For intervals $J_1, J_2 \subseteq [N]$ , with $R(J_1) \lt L(J_2)$ , we denote

\begin{equation*}\text {PPC}^{J_1,J_2}(0,a) \,:\!=\, \sum _{(n,n^{\prime}) \in J_1\times J_2} 1_{g_n+\dots +g_{n^{\prime}} \lt a}.\end{equation*}

Take a large $N$ . Let $\mathcal{I}^N$ denote the collection of all maximal intervals on which the gaps $g_n$ are at most $\frac{1}{2}$ . More formally, we define $\mathcal{I}^N$ to be the collection of all intervals $I \subseteq [N]$ such that (1) $g_n \le \frac{1}{2}$ for each $n \in I$ , (2) $L(I) = 1$ or $g_{L(I)-1} \gt \frac{1}{2}$ , and (3) $R(I) = N$ or $g_{R(I)+1} \gt \frac{1}{2}$ .

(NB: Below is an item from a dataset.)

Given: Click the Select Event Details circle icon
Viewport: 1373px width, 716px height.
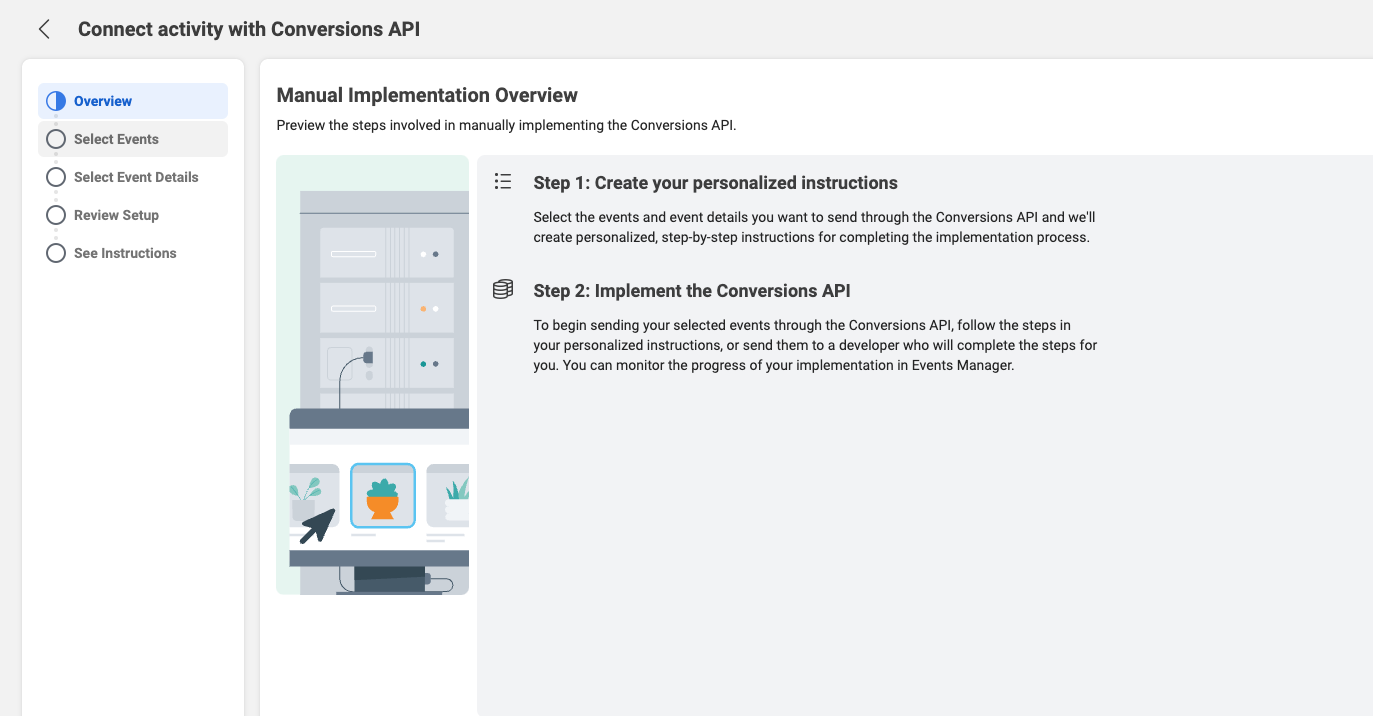Looking at the screenshot, I should [56, 177].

We begin by noting the following.

Lemma 3.7. For all large $N$ , we have

\begin{equation*}\sum _{I \in \mathcal {I}^N} |I| \leq 2 \sqrt {\epsilon } N.\end{equation*}

Furthermore, as $N \to \infty$ , we have

\begin{equation*} \sum _{I \in \mathcal {I}^N} \binom {|I|+1}{2} \geq N\left(\frac {1}{2}+o(1)\right).\end{equation*}

Proof. By definition we have

\begin{equation*}\sum _{I \in \mathcal {I}^N} |I| = \frac {1}{N} \# \left\{n \leq N \,:\, g_n \leq \frac {1}{2}\right\}.\end{equation*}

Proposition3.1 then gives the first inequality. For the second inequality, note, by the maximality of the intervals comprising $\mathcal{I}^N$ , that

\begin{equation*} \left(\frac {1}{2} +o(1)\right)N = \text {PPC}^{[N]}\left(0,\frac {1}{2}\right) = \sum _{I \in \mathcal {I}^N}\text {PPC}^I\left(0,\frac {1}{2}\right) \leq \sum _{I \in \mathcal {I}^N} \binom {|I|+1}{2}.\end{equation*}

We provide a quick remark on motivation.

Remark 3.8. Observe that, if it were the case that $\textrm{sum}(I) \le \frac{1}{2}$ for each $I \in \mathcal{I}^N$ , then we could conclude the proof of Theorem 1.1 as follows. By Proposition 3.4, one has

\begin{align*} \left(\frac{3}{8} + o(1)\right)N &= \text{PPC}^{[N]}\left(0,\frac{1}{8}\right) + \text{PPC}^{[N]}\left(0,\frac{1}{4}\right) \\ &\geq \frac{5}{6}\sum _I \binom{|I|+1}{2} - \frac{5}{6}\sum _I |I| \\ &\geq \left(\frac{5}{12} - \frac{5}{3}\sqrt \epsilon +o(1)\right)N \end{align*}

as $N \to \infty$ , which would give our desired contradiction by taking $N$ sufficiently large.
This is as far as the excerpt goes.